Education also covers safe progression back to grip, twisting, lifting, and weight-bearing, plus how to pace activity so you rebuild wrist capacity without repeatedly flaring pain.
Other Treatments
Immobilisation in a cast or rigid splint is a mainstay treatment for many scaphoid fractures, especially those that are non-displaced. Follow-up appointments and repeat imaging help confirm that healing is progressing, which guides when scaphoid fracture physiotherapy exercises can safely progress.
Pain relief may include simple analgesics as advised by a pharmacist, GP, or treating specialist. In some delayed healing scenarios, specialist teams may consider bone stimulation strategies, but this is case-dependent. Regardless of the medical pathway, physiotherapy for scaphoid fracture remains valuable for maintaining function during immobilisation and for restoring wrist capacity afterward.
Surgery
Surgery is not needed for every scaphoid fracture, but it is commonly considered when the fracture is displaced, unstable, involves the proximal pole, or shows delayed union. The typical operation is internal fixation with a screw, sometimes with bone grafting if healing is delayed or a non-union is present. After surgery, a period of immobilisation is still common, followed by structured scaphoid fracture rehab.
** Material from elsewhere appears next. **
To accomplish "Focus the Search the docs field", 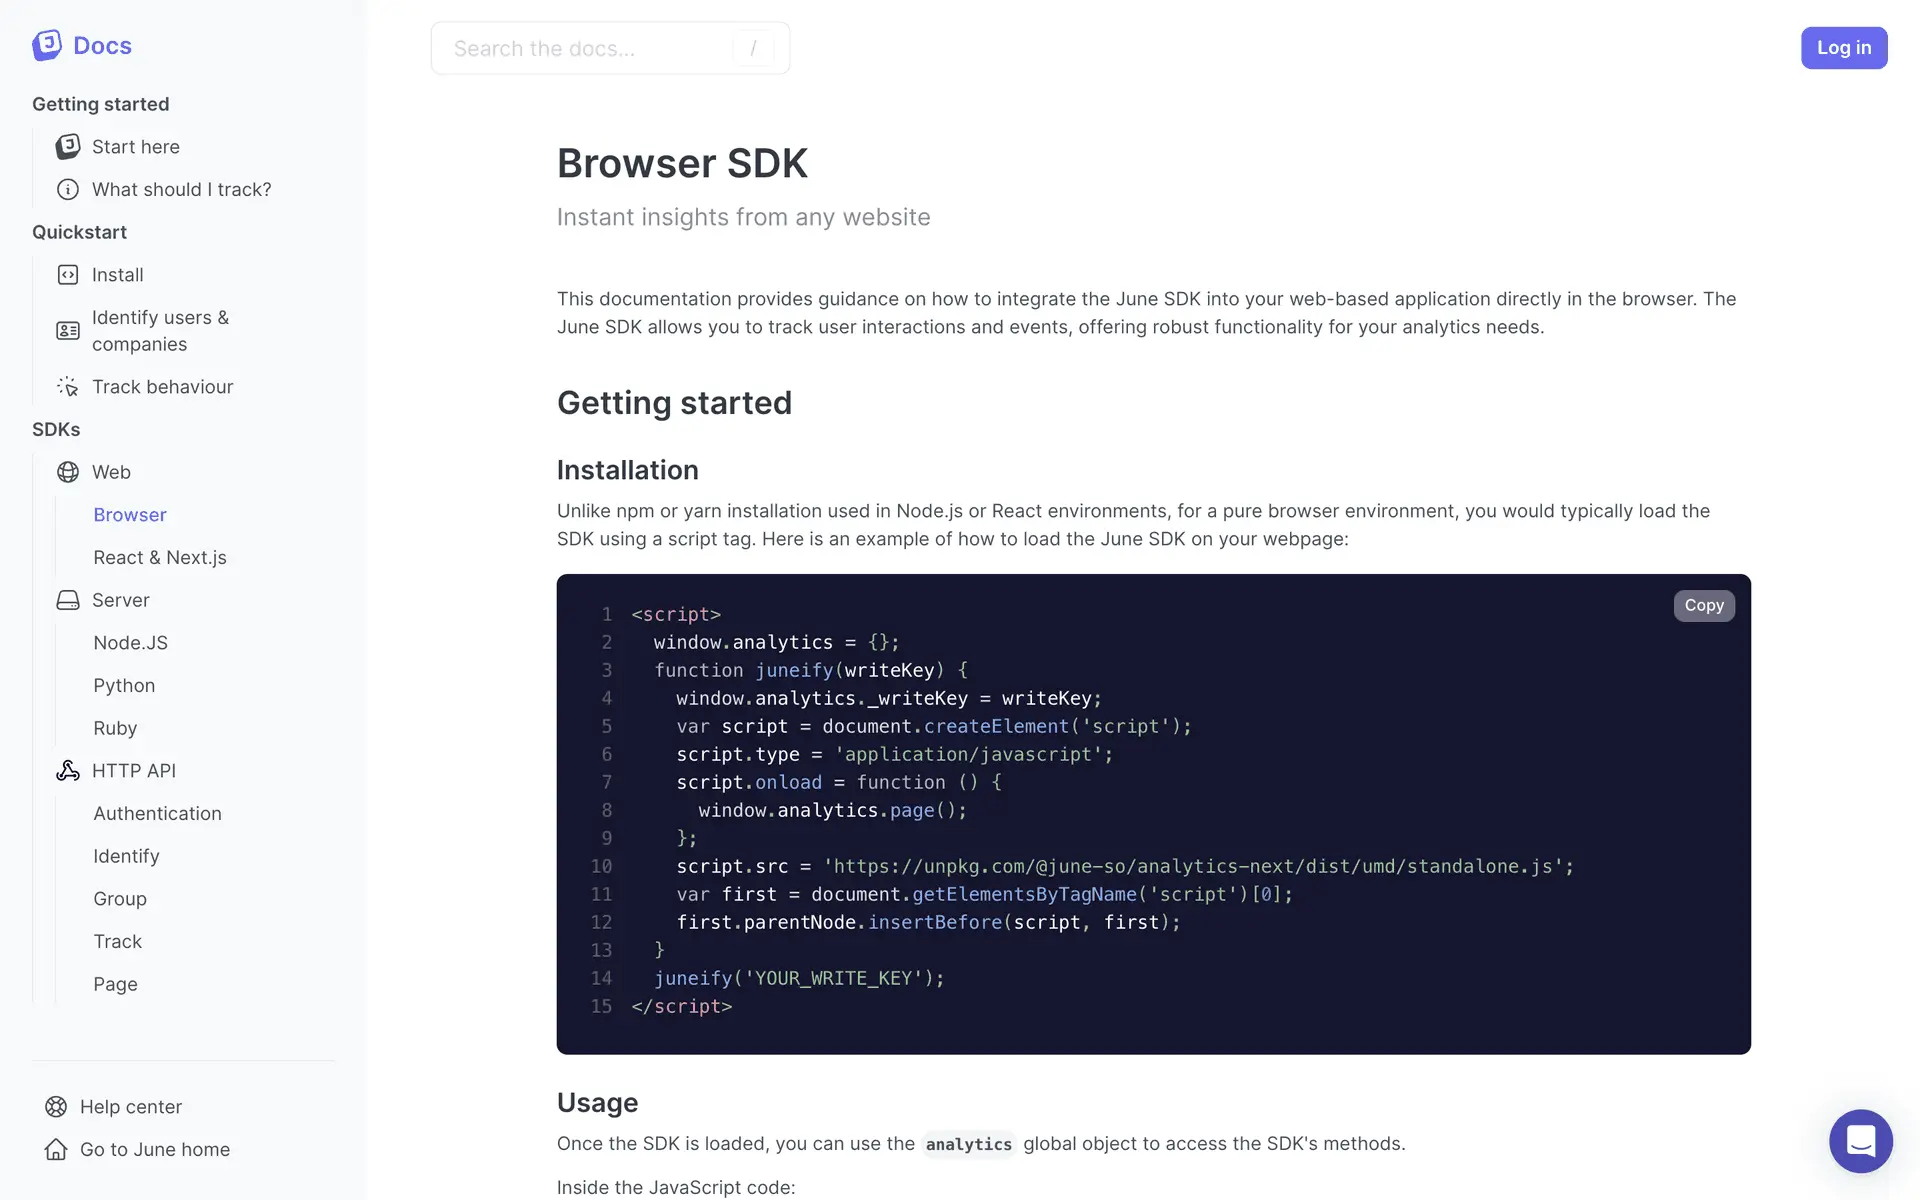I will (590, 48).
Physiotherapy after scaphoid surgery focuses on protecting the repair while maintaining movement elsewhere in the arm, then progressively restoring wrist motion and strength once cleared. A physiotherapist also monitors red flags such as increasing pain, unusual swelling, significant loss of motion beyond expectations, or sensitivity changes, and communicates with the surgeon if progress stalls.
Prognosis & Return to Activity
The prognosis for scaphoid fractures is often good, particularly for undisplaced fractures that are diagnosed early and protected appropriately.
Bone healing commonly occurs over 6-8 weeks, however, depending on fracture location and stability, some people need longer immobilisation or surgical fixation. Even once the bone is healing, full recovery of wrist movement, grip strength, and confidence with pushing or weight-bearing through the hand can take several months. Consistent physiotherapy for scaphoid fracture is key to achieving the best outcome, as scaphoid fracture rehab helps restore wrist and thumb mobility, rebuild forearm and grip strength, and safely reintroduce functional tasks such as lifting, twisting, and graded weight-bearing needed for work, gym, and sport.
Complications
- Delayed union (slower healing than expected).
- Non-union (failure of the fracture to heal).
- Avascular necrosis or osteonecrosis (reduced blood supply to part of the scaphoid, more likely with proximal pole fractures).
- Persistent wrist stiffness after immobilisation or surgery.
Preventing Recurrence
- Reduce fall risk with balance training, safe footwear, and safer home/work surfaces to avoid falls onto an outstretched hand.
- Maintain wrist, thumb, and forearm strength after scaphoid fracture rehab, including ongoing grip and gradual weight-bearing tolerance.
- gradual weight-bearing tolerance. Optimise bone health through appropriate exercise and medical care if low bone density or osteoporosis is a factor.
When to See a Physio
- Immediately after a FOOSH with ongoing thumb-side wrist pain, even if initial X-rays are normal.
- If you have been placed in a cast or splint and want guidance on safe exercises for fingers, elbow, shoulder, and general training while immobilised.
- After cast removal or surgery, to start structured physiotherapy for scaphoid fracture and regain motion and strength safely.
- If you still cannot weight-bear through the hand, grip strongly, or return to sport/work tasks several weeks after immobilisation ends.
- If you feel unstable, “clunky”, or unusually painful with wrist movement during rehab.
- If swelling, stiffness, or sensitivity seems out of proportion, or progress plateaus.